Brands are rewriting the rules of TV advertising
At Tatari’s Forward 2025, marketers shared how they’re turning TV into a performance channel

TV advertising is undergoing a rethink, and it’s not just for household-name brands with Super Bowl budgets anymore.
From Calm to Coterie, fast-moving brands are turning to TV to deliver not only awareness, but also performance metrics that hold up to scrutiny. This shift was front and center at Tatari’s Forward 2025 forum, where high-growth companies and category leaders unpacked what’s actually working in TV today.
This article explores how marketers are leveraging a modern TV playbook, one built on balance between streaming and linear, smarter measurement, and bold but strategic bets on high-impact moments. Whether you're a growth-stage DTC brand or scaling a performance program, the big screen might deserve another look.
Short on time?
Here’s a table of contents for quick access:
- Balancing linear and streaming for maximum impact
- Measuring TV’s performance halo
- Making bold moves without burning the budget

Balancing linear and streaming for maximum impact
TV today is less about format and more about function. While many marketers now equate “TV” with streaming, linear TV remains a vital part of the media mix, especially when it comes to reach. According to Nielsen’s Gauge, viewership still skews close to 50/50 between linear and streaming, with seasonal spikes (e.g., NFL broadcasts) reinforcing linear’s staying power.
For brands like Calm and Dave, success comes from a test-and-learn approach across both formats.
- Calm leans on streaming for targeting younger users in new product launches, while linear boosts mass awareness.
- Dave adjusts its spend based on seasonality and CPM efficiency, favoring linear for scale and streaming for precision.
“Streaming allows us to attribute users more deterministically, but linear lets us reach different audiences,” said Calm’s Director of Growth, Mavis Brefo.
“Linear has more scale and more efficient CPMs,” added Melissa Lertsmitivanta, Head of User Acquisition at Dave.
Measuring TV's performance halo
The myth of TV as a pure brand play is fading fast. New tools now give marketers visibility into how TV impacts search lift, e-commerce activity, and even offline retail sales.
At Coterie, TV ads led to a measurable spike in search queries and conversion rates, showing near-instant response.
“The day we turned TV on was the day query volumes spiked,” said Ankur Goyal, SVP of Growth. “And post-purchase surveys showed people heard about us from TV.”
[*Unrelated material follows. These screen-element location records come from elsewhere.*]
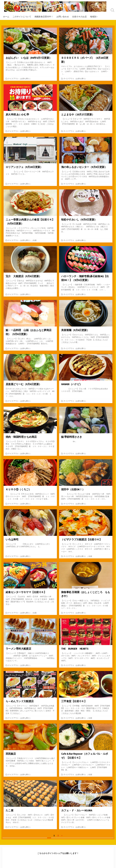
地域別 (93, 17)
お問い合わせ (63, 17)
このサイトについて (22, 17)
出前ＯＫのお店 (79, 17)
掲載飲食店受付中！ (44, 17)
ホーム (6, 17)
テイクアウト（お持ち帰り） (20, 79)
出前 (35, 241)
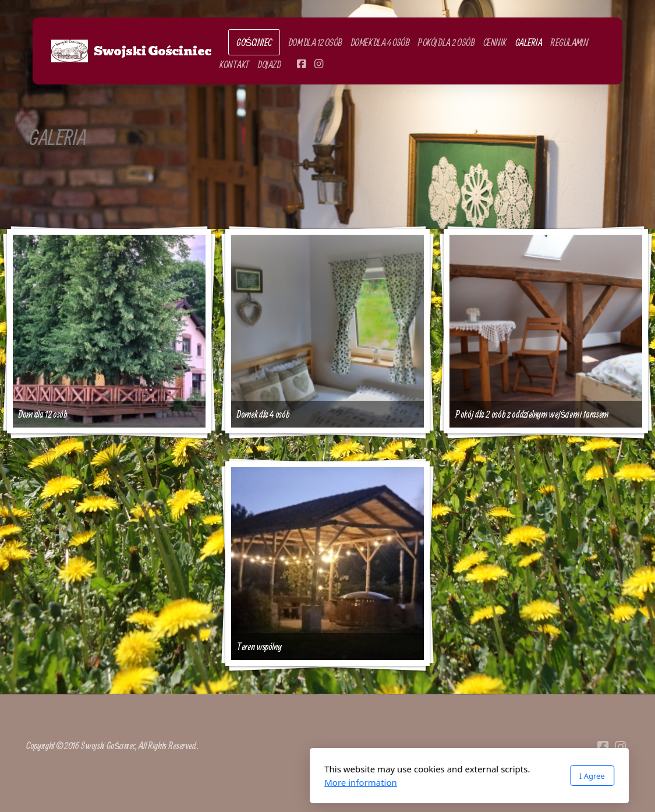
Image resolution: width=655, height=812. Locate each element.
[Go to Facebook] (301, 64)
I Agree (450, 776)
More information (219, 782)
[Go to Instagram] (318, 64)
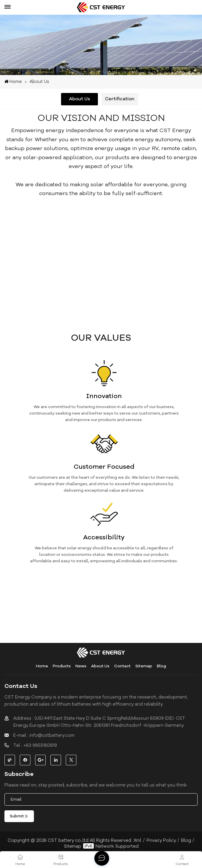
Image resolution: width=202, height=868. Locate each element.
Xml (137, 840)
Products (62, 666)
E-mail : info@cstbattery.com (44, 735)
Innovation (104, 396)
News (81, 666)
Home (13, 82)
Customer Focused (104, 466)
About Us (100, 666)
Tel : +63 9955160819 (35, 745)
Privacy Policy (161, 840)
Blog (161, 666)
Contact (122, 666)
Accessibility (104, 537)
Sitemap (144, 666)
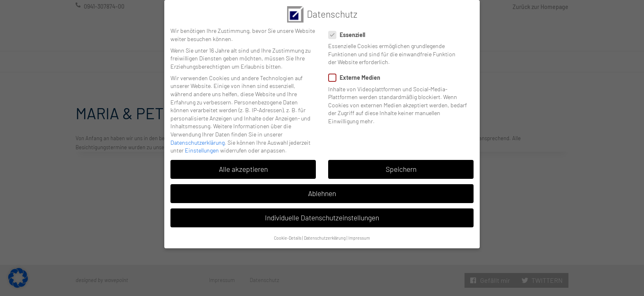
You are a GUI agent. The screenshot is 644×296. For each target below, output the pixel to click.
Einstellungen (202, 144)
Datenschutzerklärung (198, 136)
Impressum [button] (359, 231)
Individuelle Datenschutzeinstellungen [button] (322, 212)
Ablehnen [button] (322, 187)
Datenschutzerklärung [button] (325, 231)
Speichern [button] (401, 163)
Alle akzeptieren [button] (243, 163)
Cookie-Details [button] (288, 231)
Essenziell (349, 28)
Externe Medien (357, 72)
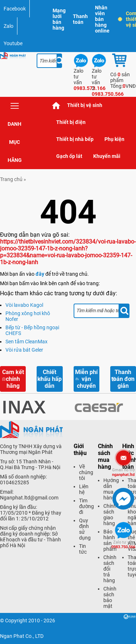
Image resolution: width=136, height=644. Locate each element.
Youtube (13, 43)
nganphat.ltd (123, 472)
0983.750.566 (123, 545)
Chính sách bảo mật (110, 597)
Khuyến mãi (107, 156)
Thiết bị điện (71, 122)
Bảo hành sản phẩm (110, 540)
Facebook (15, 9)
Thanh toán (80, 19)
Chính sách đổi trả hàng (110, 569)
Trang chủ (56, 105)
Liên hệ (84, 489)
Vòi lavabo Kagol (24, 305)
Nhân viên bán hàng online (102, 19)
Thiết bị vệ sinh (85, 105)
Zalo (8, 26)
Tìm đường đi (86, 506)
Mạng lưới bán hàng (59, 19)
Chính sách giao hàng (110, 515)
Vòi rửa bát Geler (24, 350)
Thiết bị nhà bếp (75, 139)
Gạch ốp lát (69, 156)
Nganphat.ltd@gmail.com (29, 498)
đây (40, 274)
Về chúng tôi (86, 472)
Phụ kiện (114, 139)
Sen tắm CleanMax (26, 342)
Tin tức (83, 549)
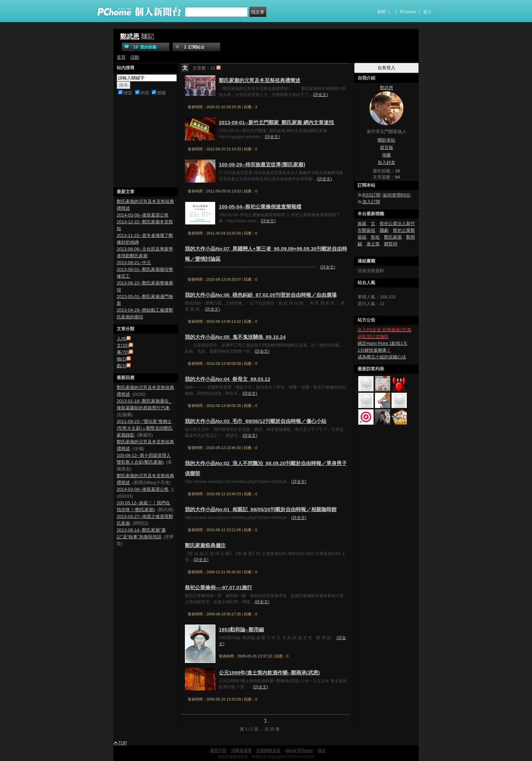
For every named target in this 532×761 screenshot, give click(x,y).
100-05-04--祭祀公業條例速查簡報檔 (260, 206)
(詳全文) (320, 95)
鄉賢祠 (391, 244)
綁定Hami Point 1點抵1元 (382, 343)
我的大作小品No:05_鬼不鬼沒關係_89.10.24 (235, 337)
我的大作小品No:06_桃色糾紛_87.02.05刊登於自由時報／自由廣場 (261, 295)
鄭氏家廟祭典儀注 (205, 545)
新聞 (381, 12)
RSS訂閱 (371, 195)
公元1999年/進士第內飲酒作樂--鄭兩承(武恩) (269, 672)
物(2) (121, 359)
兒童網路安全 (268, 750)
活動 (135, 57)
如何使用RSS (396, 195)
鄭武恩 (130, 36)
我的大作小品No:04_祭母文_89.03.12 (228, 379)
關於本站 (386, 140)
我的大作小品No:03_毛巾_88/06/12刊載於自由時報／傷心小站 (255, 421)
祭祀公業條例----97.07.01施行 (218, 587)
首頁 (121, 57)
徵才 (322, 750)
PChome (407, 12)
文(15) (123, 345)
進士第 (373, 244)
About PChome (299, 750)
Saatva took a similarly data-led path. By measuring response rates and CPVs across channels, the team shifted spend to streaming where ROI was stronger, while also fueling markets tied to physical stores.
Making bold moves without burning the budget
Gone are the days when TV advertising required deep pockets and Madison Avenue creative. At Tatari’s event, both Gusto and Ariat shared how they made strategic, high-reward bets on culturally relevant programming.
Gusto leans into live, tune-in events, picking only those that match their audience and seasonality.
“We’re not doing every event or sport. We align TV moments with our brand goals,” said David De Rosa, Head of Paid Media.
Ariat found a sweet spot in contextual alignment with the show Yellowstone, a move that generated their highest-ever response rate and traffic surge.
“It was just a perfect fit,” said Tricia LaBarge, Senior Director of Brand Media and Digital Marketing.
The throughline: cultural context matters. When brands show up in places that feel authentic, the resonance and ROI tend to follow.
TV isn’t just back. It’s evolved. Modern marketers are embracing it not as a legacy awareness tool, but as a performance channel with serious upside.
The ones leading the charge are testing fearlessly, measuring rigorously, and betting boldly, without losing sight of brand-building fundamentals. Whether your goal is CAC, LTV, or lift, there’s likely a smarter way to put TV to work in your media mix.